Юлия переехала жить к нам, но много натерпелась она от своей невестки. Года полтора прожила она с нами и, наконец, рассталась навсегда и с ней и с братом.
Как мне доставалось за привязанность мою к ней! Марья Васильевна, сознавая, что я не могла любить ее самую, не терпела, чтоб я и других любила; она до самого вступления моего в свет никогда не доставляла мне случая не только сближаться, но даже и видеться с ровесницами, говоря, что «этим сохраняет чистоту моей души».
После ее разрыва с Юлией, мне всего раз привелось ее встретить; как я ей обрадовалась; я ее еще больше прежнею полюбила; я смотрела на нее, как ни товарища гонения, несправедливости и ежедневных придирок, которыми Марья Васильевна щедро осыпала всех зависящих от нее.
В 1826 году дядя мой Николай Сергеевич Б[екле]шов, как Островской предводитель дворянства, должен был по случаю коронации давать обеды и балы; тетка хотела блеснуть своим и моим туалетами, и нарядила меня бедную, четырнадцатилетнюю девочку, в тюлевое платье, вышитое голубой синелью, бусами и шелком с букетами незабудок кругом; я была в восхищении, не понимая какой смешной могли найти меня все здравомыслящие люди, но таковых не оказалось!.. Другое мое платье было белое дымковое, вышитое серебром и пунцовой синелью; словом, я донашивала залежалые платья из ее приданого.

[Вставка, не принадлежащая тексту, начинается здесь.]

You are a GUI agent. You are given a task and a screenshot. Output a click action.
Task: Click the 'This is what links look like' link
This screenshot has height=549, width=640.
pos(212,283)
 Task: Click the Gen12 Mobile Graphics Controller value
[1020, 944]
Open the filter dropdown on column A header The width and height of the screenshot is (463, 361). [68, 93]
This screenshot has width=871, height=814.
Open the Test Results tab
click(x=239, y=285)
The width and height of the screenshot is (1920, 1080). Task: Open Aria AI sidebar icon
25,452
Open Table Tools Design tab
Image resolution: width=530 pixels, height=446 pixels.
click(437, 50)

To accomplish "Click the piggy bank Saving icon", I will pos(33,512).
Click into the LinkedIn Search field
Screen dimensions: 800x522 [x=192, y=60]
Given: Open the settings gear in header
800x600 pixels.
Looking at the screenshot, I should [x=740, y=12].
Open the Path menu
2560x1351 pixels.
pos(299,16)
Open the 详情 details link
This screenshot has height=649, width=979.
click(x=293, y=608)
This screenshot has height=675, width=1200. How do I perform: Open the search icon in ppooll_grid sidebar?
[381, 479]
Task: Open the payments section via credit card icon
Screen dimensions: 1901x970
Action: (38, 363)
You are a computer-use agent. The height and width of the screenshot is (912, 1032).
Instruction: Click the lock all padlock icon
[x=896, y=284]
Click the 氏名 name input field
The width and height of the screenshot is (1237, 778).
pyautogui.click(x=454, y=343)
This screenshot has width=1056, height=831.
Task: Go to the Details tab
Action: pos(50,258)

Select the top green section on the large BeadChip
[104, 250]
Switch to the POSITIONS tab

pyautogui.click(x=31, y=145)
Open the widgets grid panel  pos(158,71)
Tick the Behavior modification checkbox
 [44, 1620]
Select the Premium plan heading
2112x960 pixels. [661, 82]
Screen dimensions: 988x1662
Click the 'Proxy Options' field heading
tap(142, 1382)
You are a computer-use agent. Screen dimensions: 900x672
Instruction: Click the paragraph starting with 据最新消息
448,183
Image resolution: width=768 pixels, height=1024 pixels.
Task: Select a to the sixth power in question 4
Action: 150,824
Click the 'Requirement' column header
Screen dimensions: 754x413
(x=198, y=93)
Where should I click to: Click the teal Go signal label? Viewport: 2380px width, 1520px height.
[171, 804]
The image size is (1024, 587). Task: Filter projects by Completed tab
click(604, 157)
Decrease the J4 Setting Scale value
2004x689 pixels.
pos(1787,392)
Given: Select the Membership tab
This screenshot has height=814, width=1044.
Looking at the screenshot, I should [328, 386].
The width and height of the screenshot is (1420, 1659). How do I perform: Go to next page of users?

Дорожный мой туалет был тоже очень оригинален: у меня никогда до совершеннолетия не было манто, а место его исправлял тулупчик дядин на белых мерлушках, ноги укутывались шалью и мериносовая шапочка на вате довершала мой костюм.
В этот самый год поселился в семи верстах от нас один молодой сосед, только что вышедший в отставку из гвардии[42]
Как ни был он уродлив собой и высокопарен в разговоре, он обратил на себя мое внимание тем, что занимался мною исключительно; на балах для коронации просто ухаживал за мной и один раз, вместо конфетного билетика, подал мне мелко исписанное четверостишие; я так перепугалась, что, не прочтя его, разорвала на мелкие куски при нем же. Это ухаживание льстило моему самолюбию, верно потому только, что оно было самое первое; он танцовал со мной одной, чего прежде не делал ни один из порядочных кавалеров, потому что я танцован, не умела, да и с тактом была в совершенном разладе. Вследствие всего этого, я начала призадумываться о молодом соседе; когда же мы собрались ехать в Петербург и он провожал нас до первой станции, и, с бокалом шампанского в руке и слезами на глазах, сделал мне формальное предложение, я отвечала, что «я еще молода, но… никогда не забуду его… и… со временем»…
В скором времени мы переселились в Петербург; по неотступным просьбам жены своей, дядя вступил в гражданскую службу.
Марья Васильевна урывками продолжала заниматься со мной, и я не знаю, чтобы из меня вышло, если бы кто то из наших знакомых или родных не надоумил ее взять мне гувернантку. К счастию моему напали на добрую, образованную и добросовестную воспитательницу, мою милую Авдотью Ивановну Фомину (умерла около 1863 года в Петербурге)[43].
Она серьезно испугалась моему невежеству, растолковала мне, как необходимо иметь понятие о многом, и с утра до ночи занималась мной. Ее метода, а еще более ее ласковое, учтивое и дружеское обращение со мною, ее искреннее участие ко мне, много способствовали моим успехам и моему развитию. Она неусыпно старалась выказывать меня со всех лучших сторон; поворчит, бывало, когда мы с ней наедине, но при третьем лице всегда меня выхваляла и поощряла. Ее игривое воображение, и вместе с тем, глубокий ум, начитанность, пылкое и ребячески-доброе сердце имели благодетельное влияние на меня, и, заглядывая в прошедшее, я с благодарностью и умилением сознаюсь, что ей одной я обязана тем, что поняла, что недоставало мне, и принялась заниматься серьезным чтением, выписками из прочитываемых книг, переводами, экстрактами. Да, слишком много сделала она для меня в два с половиной года, которые прожила у нас. Она посоветовала мне писать мой журнал, сначала поправляла его, а потом я уже и не показывала его ей, и дала полную волю своей фантазии. Сколько в нем было излияний к матушке и бреду к принцу-невидимке!